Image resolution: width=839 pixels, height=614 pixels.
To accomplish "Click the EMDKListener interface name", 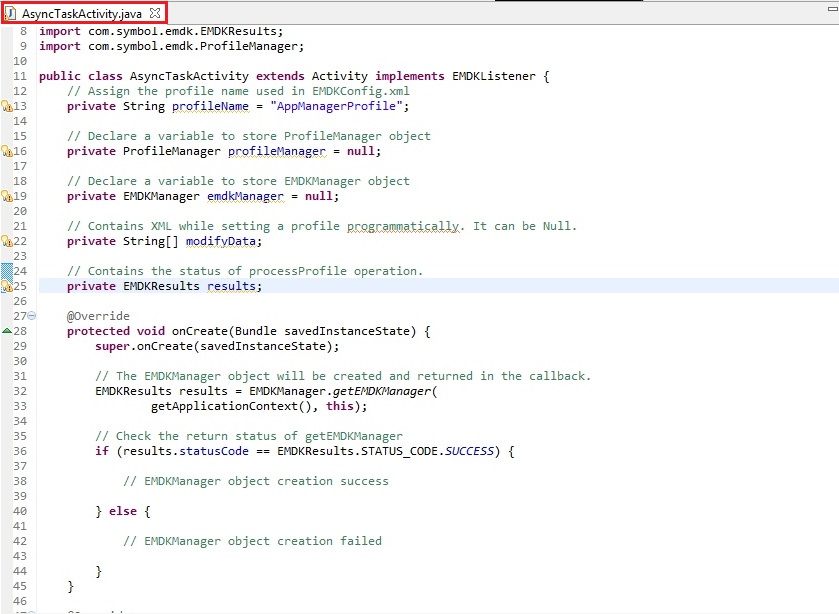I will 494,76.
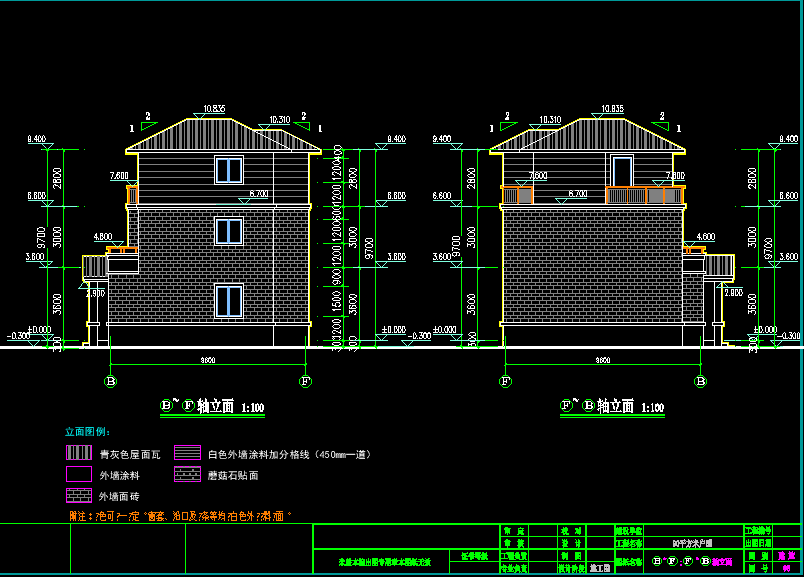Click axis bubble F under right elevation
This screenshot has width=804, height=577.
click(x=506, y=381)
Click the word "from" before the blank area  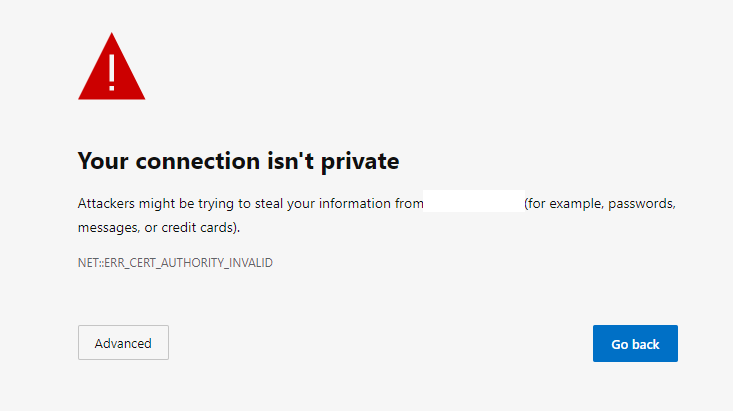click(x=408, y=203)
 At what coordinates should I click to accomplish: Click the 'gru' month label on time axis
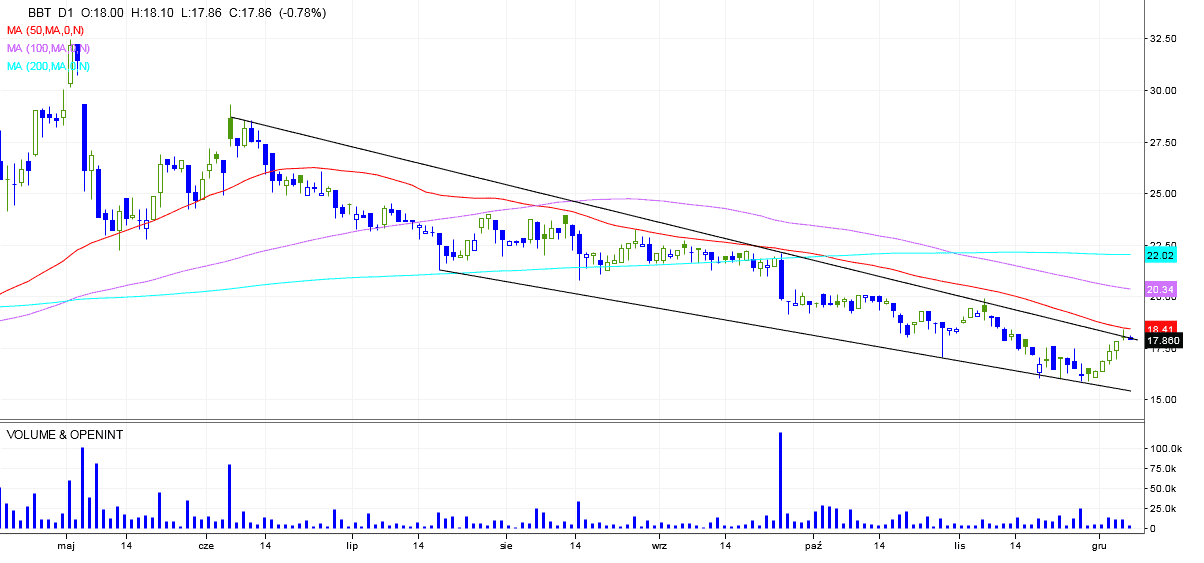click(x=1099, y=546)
-------
Nothing should appear in the answer except the lines from the one containing "At what coordinates" through the last line of the listing, given again exactly and with no pictures.

 At what coordinates should I click to accomplish: Click the 'gru' month label on time axis
click(x=1099, y=546)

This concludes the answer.